As everyone is trying caviar from yet another hot guy, who is actually a ghost of one of Gianni Versace’s tricks who is cursed to have to work at the residence until someone plays all of Madonna’s extended dance remixes backward, Larsa shows up from shrug emoji. At this breakfast, both –Julia and Adriana come for Larsa, who once again dismisses them with a flip of her weave and a brush of her extra-long nails. Adriana keeps saying that Larsa is mean and thinks she’s better than her while lobbing insults at her and talking about her “fat ass.” Finally, Alexia, Lisa, and others at the table agree that Adriana is yelling about Larsa being mean while saying some awful things. Adriana may speak five languages, but she doesn’t know the word irony in any of them.

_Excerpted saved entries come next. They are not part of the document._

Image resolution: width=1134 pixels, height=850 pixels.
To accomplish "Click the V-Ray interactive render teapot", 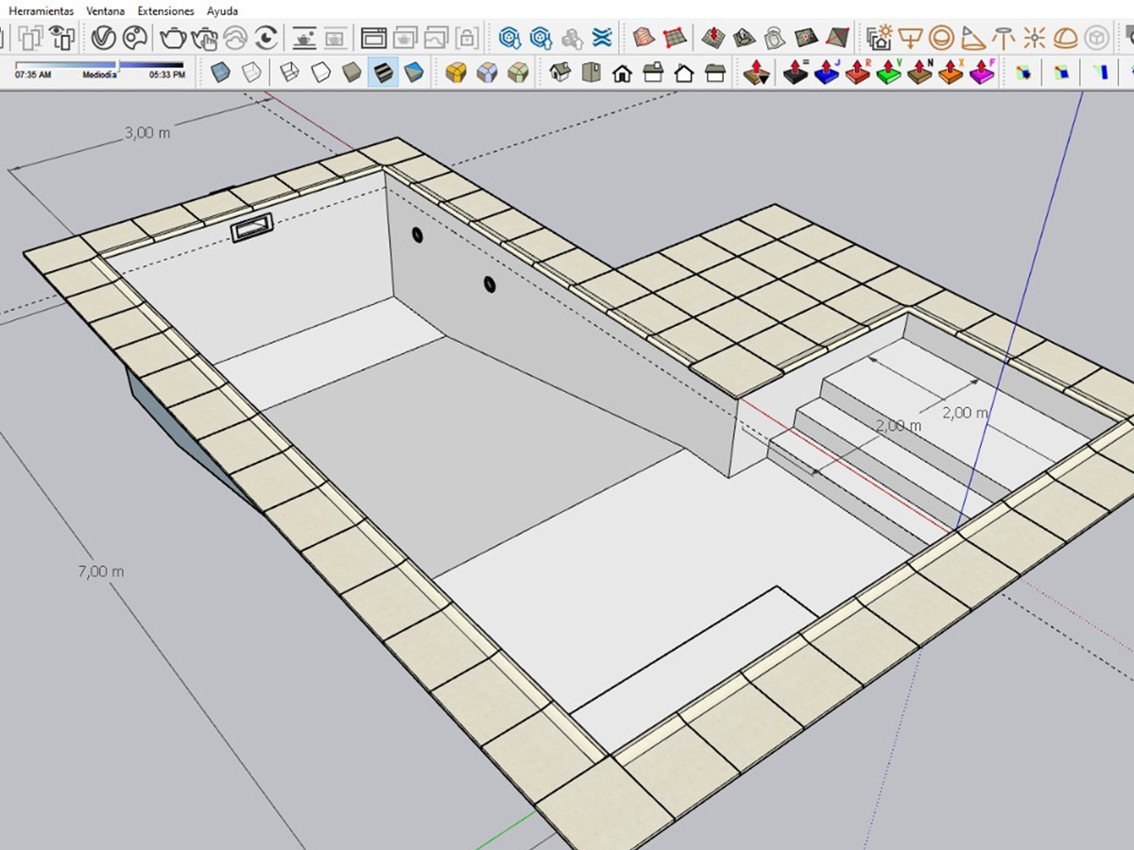I will point(204,38).
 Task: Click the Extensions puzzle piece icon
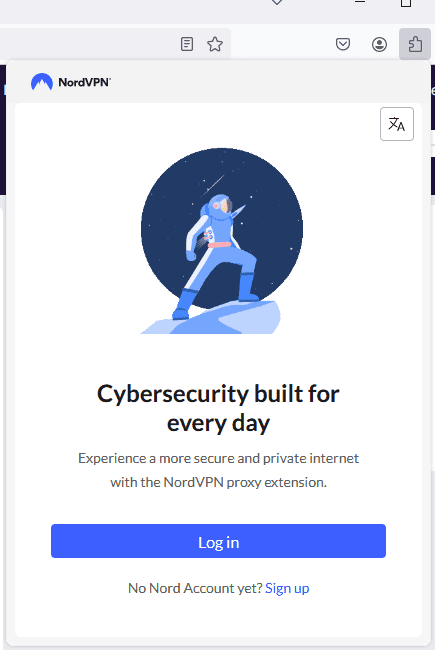415,44
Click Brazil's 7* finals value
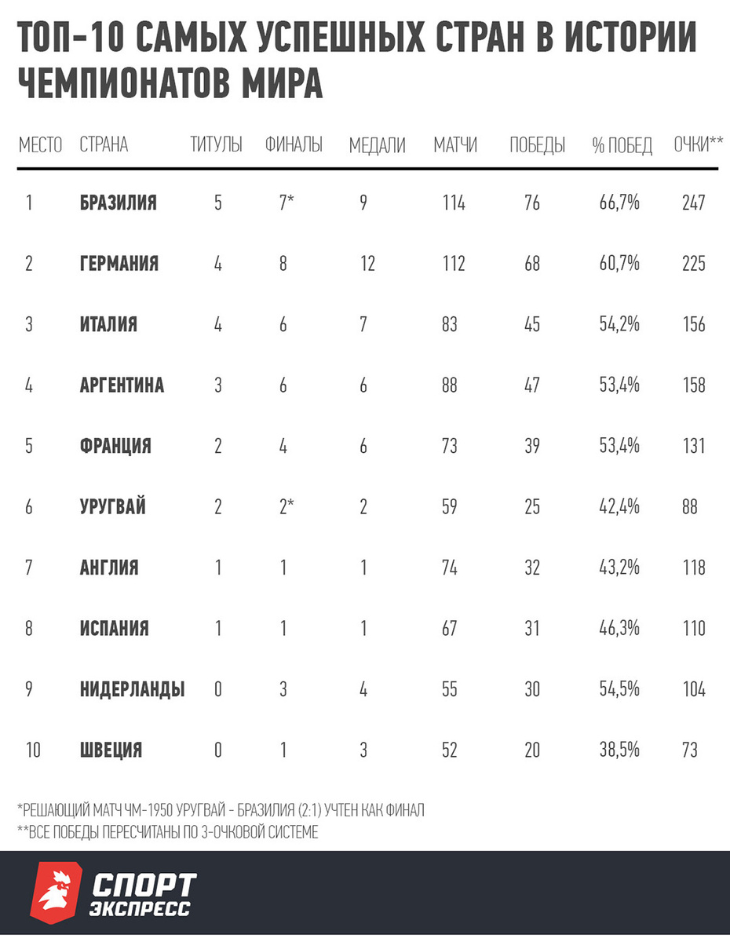 [287, 203]
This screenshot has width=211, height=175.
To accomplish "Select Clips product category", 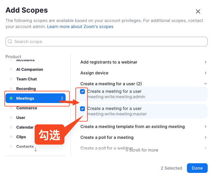I will 21,137.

What this fight really comes down to is a fight about the show. Adriana keeps talking about how Larsa left “this group of women” for ten years and thought she could come back and be better than everyone. Larsa is righter than four lefts when she says that Adriana’s problem is that in those ten years Larsa grew and she didn’t. When Larsa was fired after season one, Adriana thought she won. But Larsa went to L.A. and got even more famous, while Adriana’s show got canceled and she was booted back to obscurity. How do you say boo-freaking-hoo in Portuguese, Adriana?

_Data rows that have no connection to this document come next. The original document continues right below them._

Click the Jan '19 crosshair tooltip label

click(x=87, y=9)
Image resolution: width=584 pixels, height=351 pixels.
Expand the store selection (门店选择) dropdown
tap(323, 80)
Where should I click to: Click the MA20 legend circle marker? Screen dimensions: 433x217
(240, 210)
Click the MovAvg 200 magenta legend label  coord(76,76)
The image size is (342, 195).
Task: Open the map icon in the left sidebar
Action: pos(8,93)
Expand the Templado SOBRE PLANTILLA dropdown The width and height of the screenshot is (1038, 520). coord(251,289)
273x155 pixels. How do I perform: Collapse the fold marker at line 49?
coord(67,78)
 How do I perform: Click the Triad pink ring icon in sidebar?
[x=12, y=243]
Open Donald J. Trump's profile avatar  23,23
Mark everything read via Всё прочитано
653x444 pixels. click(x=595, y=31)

The rest of the episode is essentially about Alexia and her family. She was all set to get married until her mother was hospitalized with COVID and then released into hospice care. She eventually died on the day that Alexia was supposed to get married. That really does in the show’s finale party. Instead of a wedding, we get everyone headed over to Nicole’s for a funeral party where they light lanterns and then all practically fall into her pool trying to set them in the water while wearing sky-high heels.
The one miracle at the party is that Marysol shows up and tells Nicole that she actually enjoyed talking to her and that it’s Marysol who was the reason that they aren’t friends. She accepts responsibility, and they vow to move forward. Ugh, growth. We hate to see it. Adriana and Larsa also apologize to each other, but we both know that lasted about as long as the flavor in a piece of Fruit Stripe gum, so just wait for the reunion.

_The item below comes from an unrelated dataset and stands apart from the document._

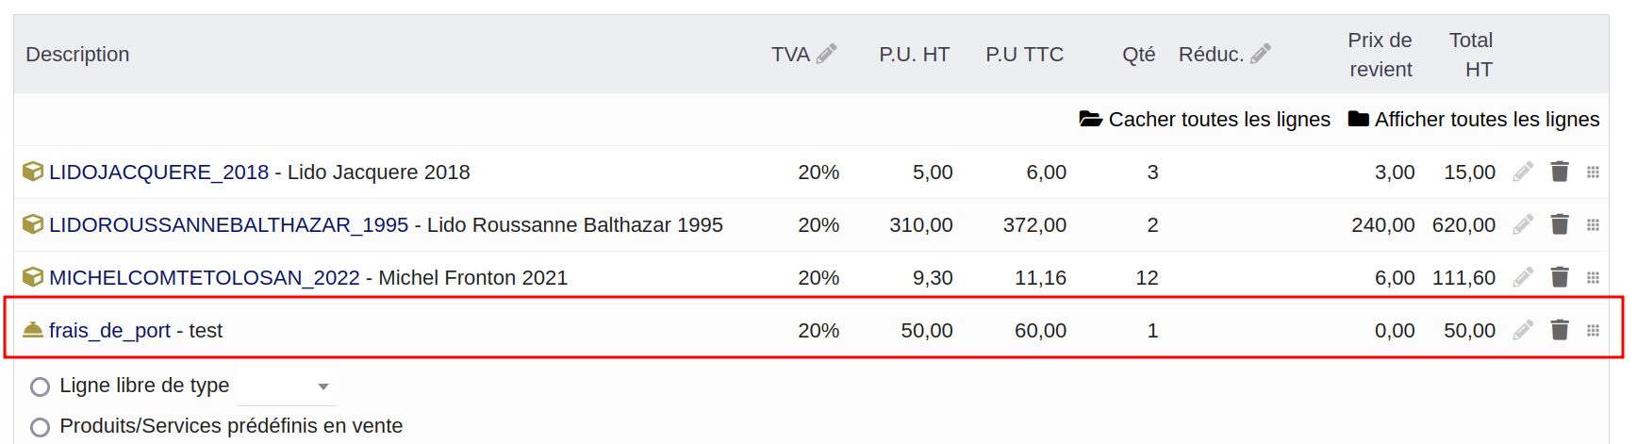Open the frais_de_port service link
This screenshot has width=1637, height=444.
coord(109,331)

There’s really not much you can say about Alexia’s funeral for her mother. It is all genuinely sad and hard to make jokes about or do anything other than cry. I do love it when Alexia talks about how her mother was a doctor and, growing up, she was the only kid who had a mother who worked. Also, she was a cougar before it was cool. That’s the sort of tribute I want when I finally go to that “For more on the Housewives, go to BravoTV.com” in the sky.
It’s nice that everyone shows up for Alexia and manages to be on their best behavior, considering the death of it all. But the Miami women wouldn’t do that anyway. Yeah, we had some fights and some drama, but it was all so nice and light. They never got too mired in the muck like the ladies in Potomac. They weren’t weighted down with crimes like Beverly Hills and Salt Lake City. They weren’t stuck with the boredom of trapping the women in Ramona’s Hamptons house like in New York. This was nice and fun and breezy. After so much heaviness, RHOM was a nice little snack, and I can’t wait until next year to hopefully get some more. Nom. Nom. Nom.